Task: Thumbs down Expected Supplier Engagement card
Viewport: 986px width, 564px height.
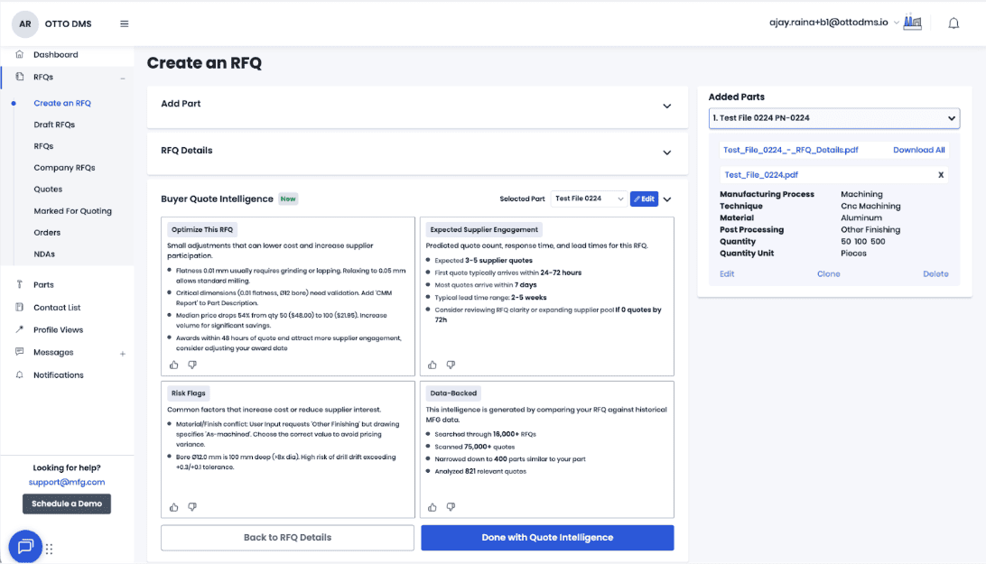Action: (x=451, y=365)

********

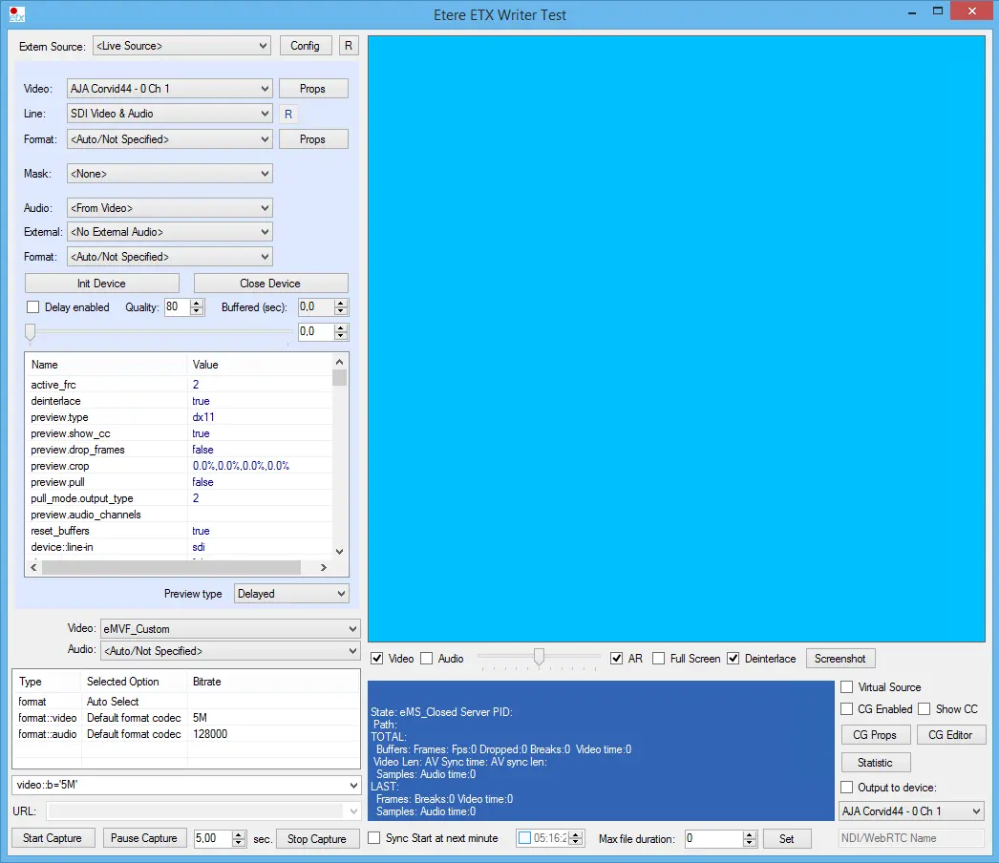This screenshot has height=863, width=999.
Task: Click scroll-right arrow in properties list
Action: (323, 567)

********

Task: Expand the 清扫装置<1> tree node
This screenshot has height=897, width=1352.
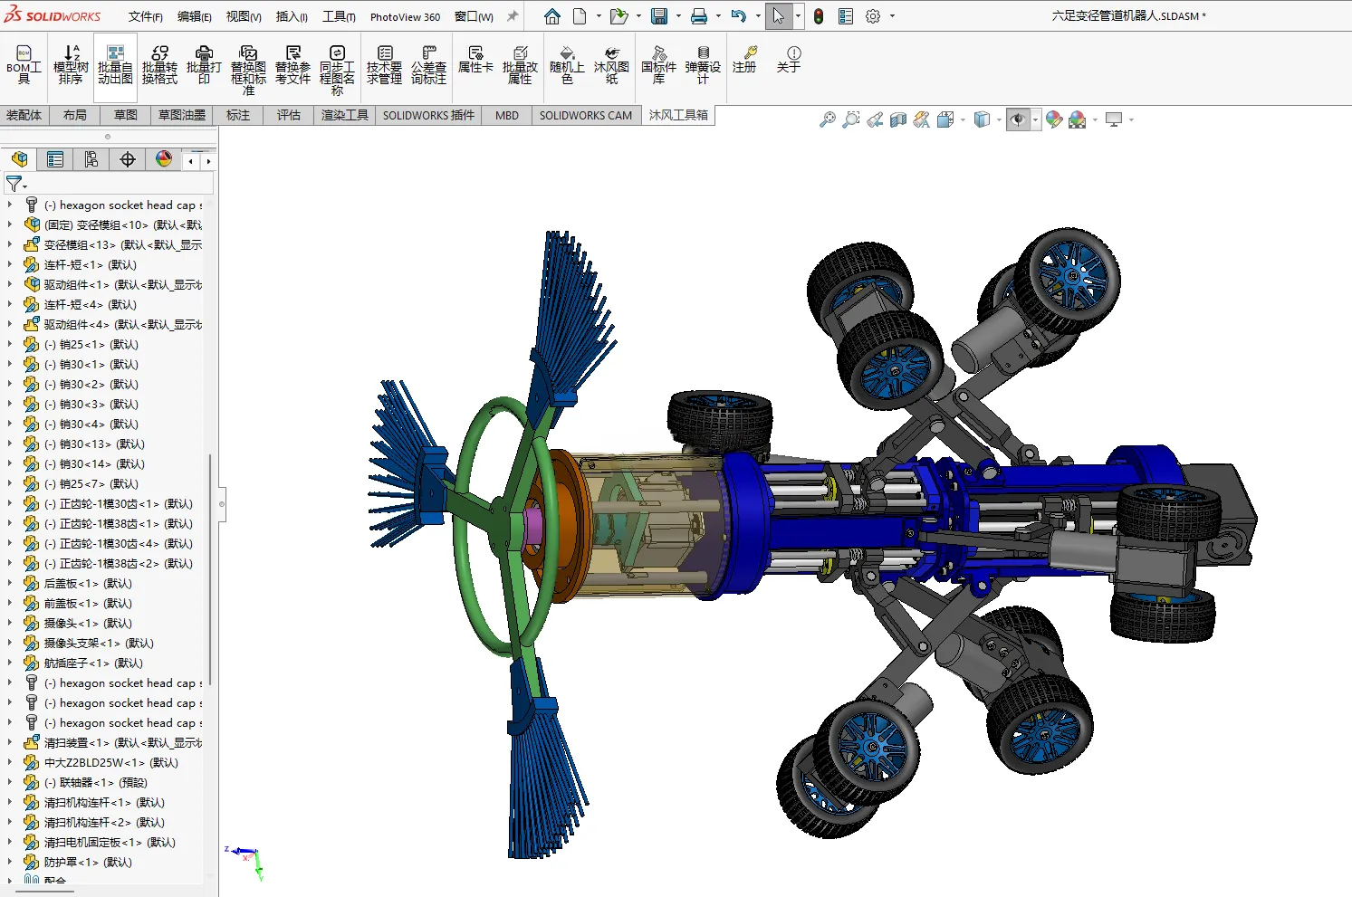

********

## What is needed
Your task is to retype the entries verbatim, starting with the line that holds "Task: Expand the 清扫装置<1> tree node" and stopping after the line that holds "This screenshot has height=897, width=1352.".

## Output for this task
Task: Expand the 清扫装置<1> tree node
This screenshot has height=897, width=1352.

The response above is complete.